Edy tak mengetahui pasti siapa pelaku pembakaran bendera partai berlambang banteng moncong putih itu. Menurutnya, ada dua kemungkinan pelaku pembakaran bendera.
Pertama, oknum yang bergabung bersama massa dan sengaja melakukan pembakaran bendera.
Kedua, massa aksi yang memang terlalu bersemangat dan secara spontan melakukan pembakaran.
"Bisa jadi oknum perusuh sengaja, atau bisa juga massa aksi yang terlalu semangat spontanitas begitu. (Pembakaran bendera PKI) bahkan tidak direncanakan, apalagi PDIP," ungkapnya.
Adapun Ketua GNPF-Ulama Yusuf Martak, yang juga hadir dalam aksi tersebut mengaku heran dengan sikap PDIP. Ia menegaskan, setiap warga negara mempunyai hak untuk menyampaikan pendapatnya.

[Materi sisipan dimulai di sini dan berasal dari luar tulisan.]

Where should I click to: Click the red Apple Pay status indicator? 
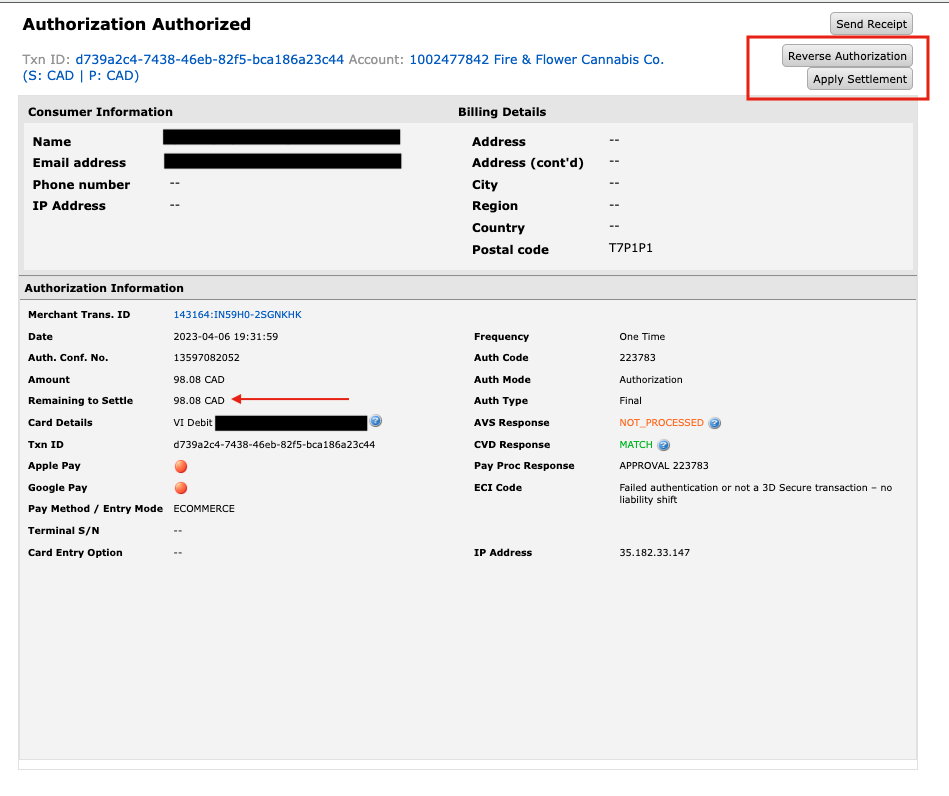[181, 466]
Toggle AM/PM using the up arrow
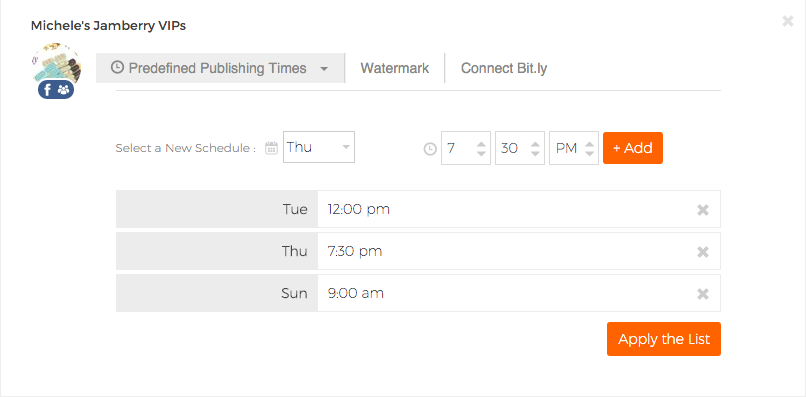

"Jalur hukum masalah apa? Setiap warga negara punya hak menyampaikan hak aspirasinya secara konstitusional," kata Yusuf Martak saat dihubungi, Kamis (25/6/2020).
Meski begitu, Yusuf tak menampik jika setiap warga negara juga memiliki hak menempuh jalur hukum jika merasa telah dirugikan.

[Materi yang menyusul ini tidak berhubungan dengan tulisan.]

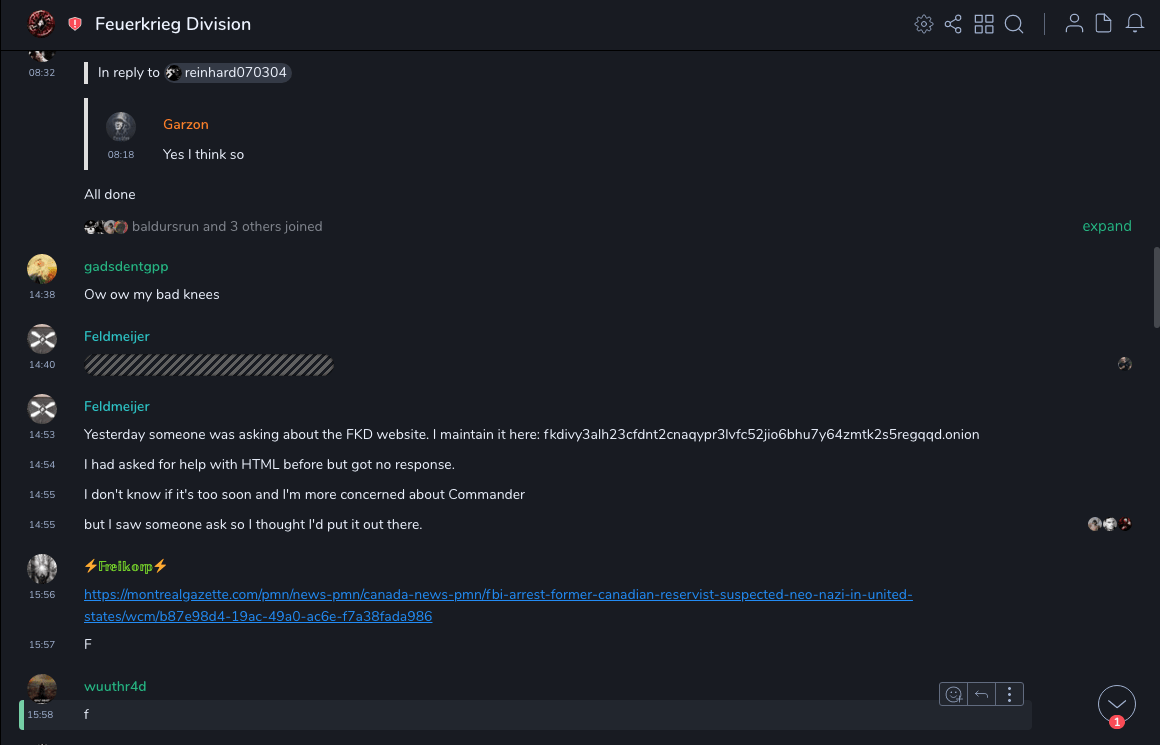Open the files panel icon
1160x745 pixels.
[x=1104, y=24]
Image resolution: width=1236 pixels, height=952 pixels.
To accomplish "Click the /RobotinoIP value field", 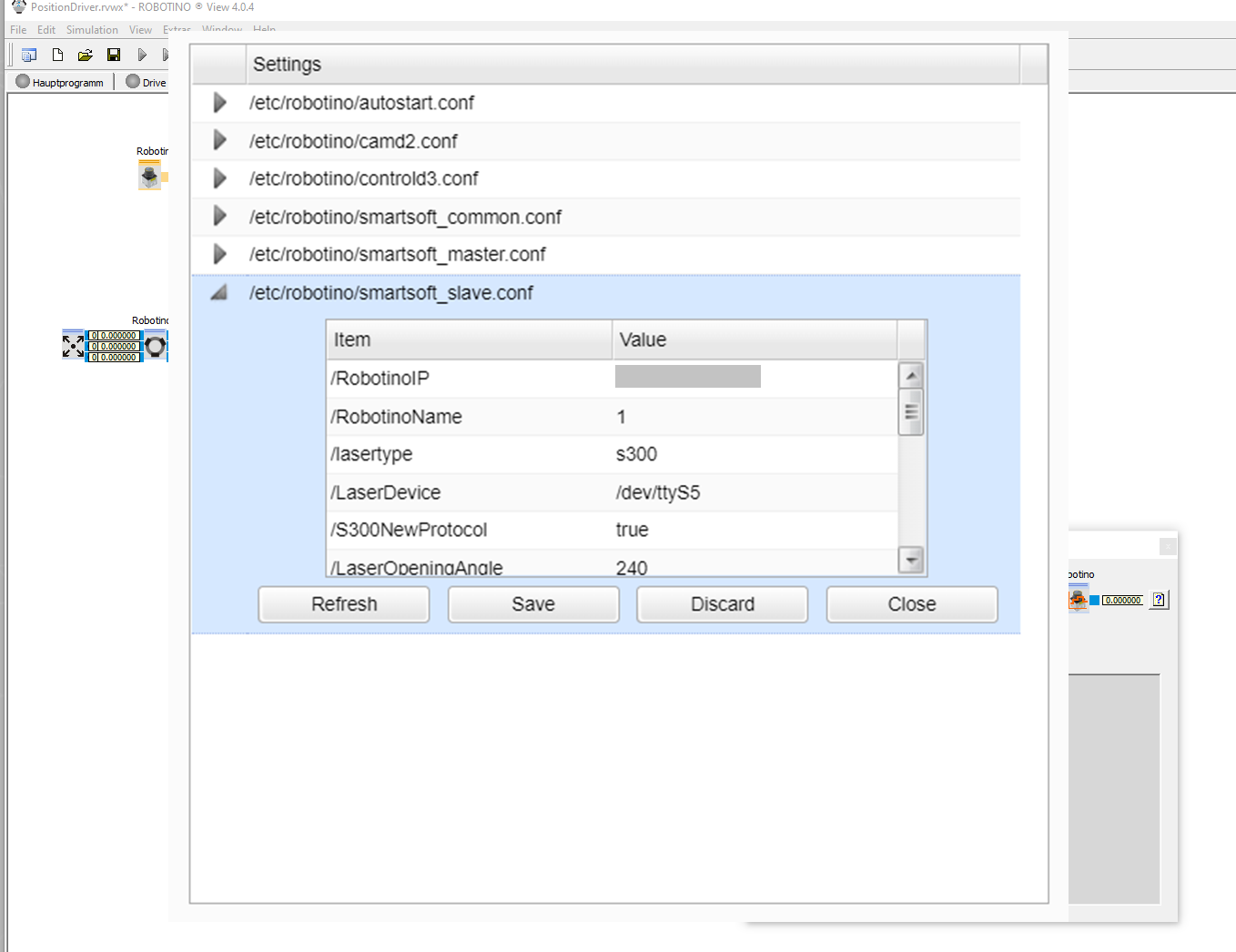I will coord(688,377).
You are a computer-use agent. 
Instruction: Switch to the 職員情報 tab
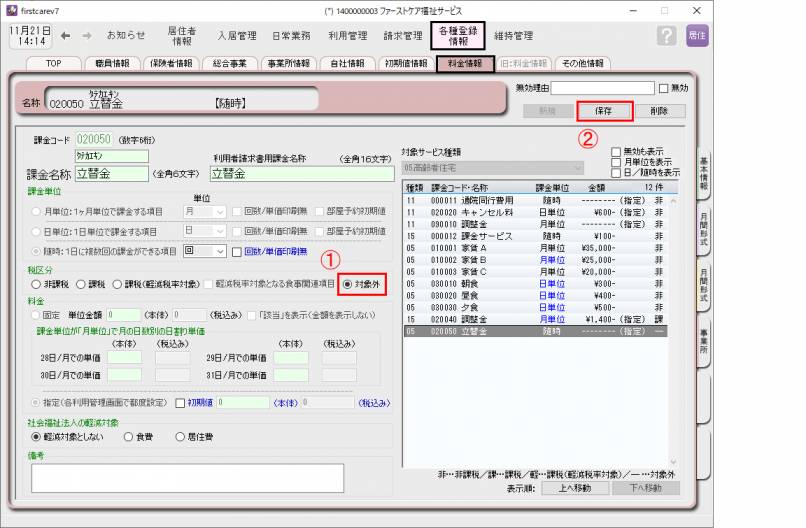113,63
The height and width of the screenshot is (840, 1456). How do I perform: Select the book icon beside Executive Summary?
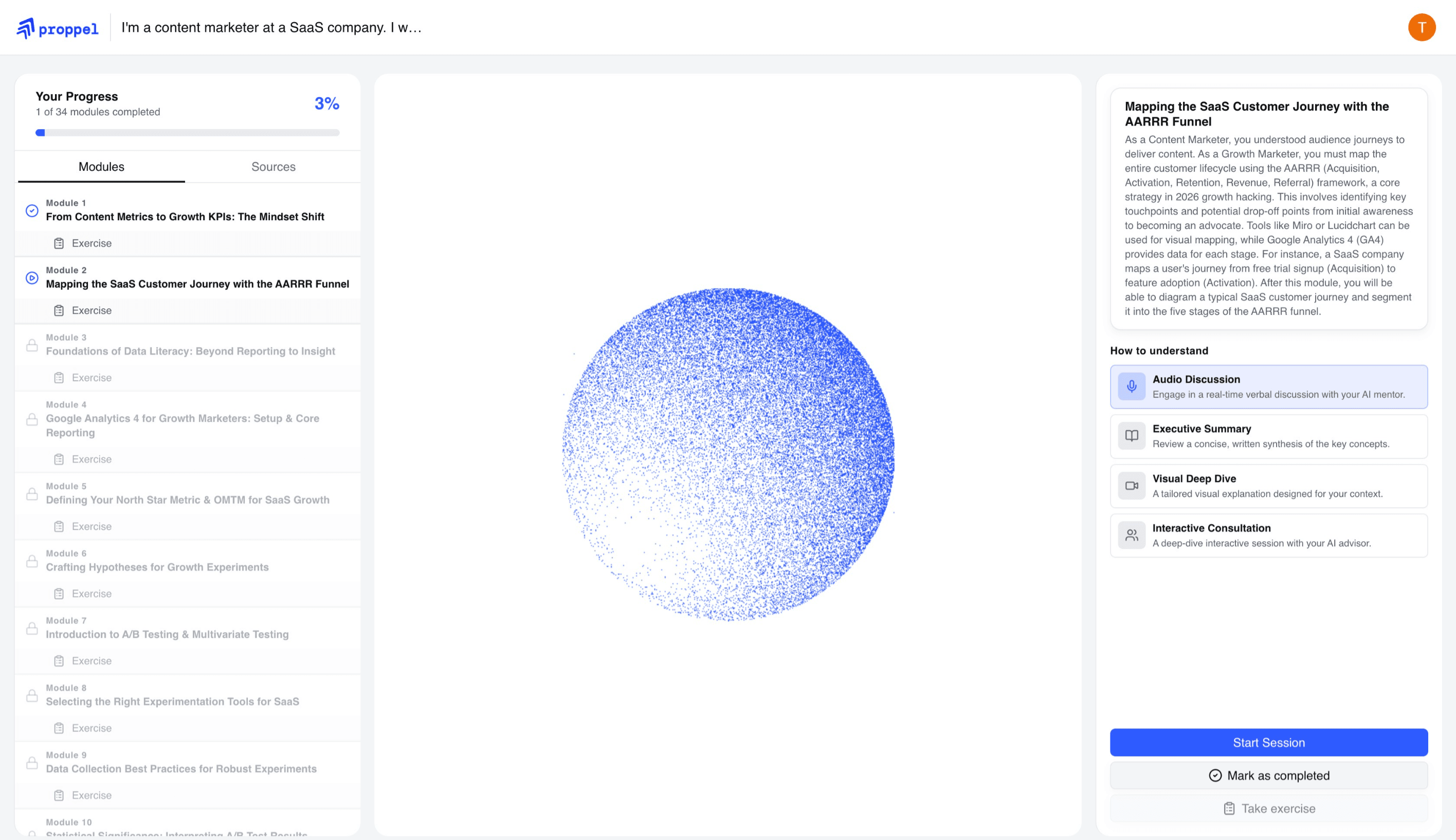click(x=1132, y=436)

"Yang tidak boleh apabila hanya mengada-ada membuat kegaduhan di negara ini dan menjadikan aparat dan kekuasaan sebagai alat menjerat masyarakat yang mengkritiknya," tegas Yusuf.
Yusuf pun memastikan, GNPF-Ulama siap memberikan pendampingan termasuk bantuan hukum jika nantinya massa yang membakar bendera itu dilaporkan ke polisi oleh PDIP.
"Sesuai jawaban di atas, untuk bantuan hukum itu adalah kewajiban dalam kebersamaan masyarakat dalam perjuangan," ucap dia. (tribun network/dit/mam/sen/dod)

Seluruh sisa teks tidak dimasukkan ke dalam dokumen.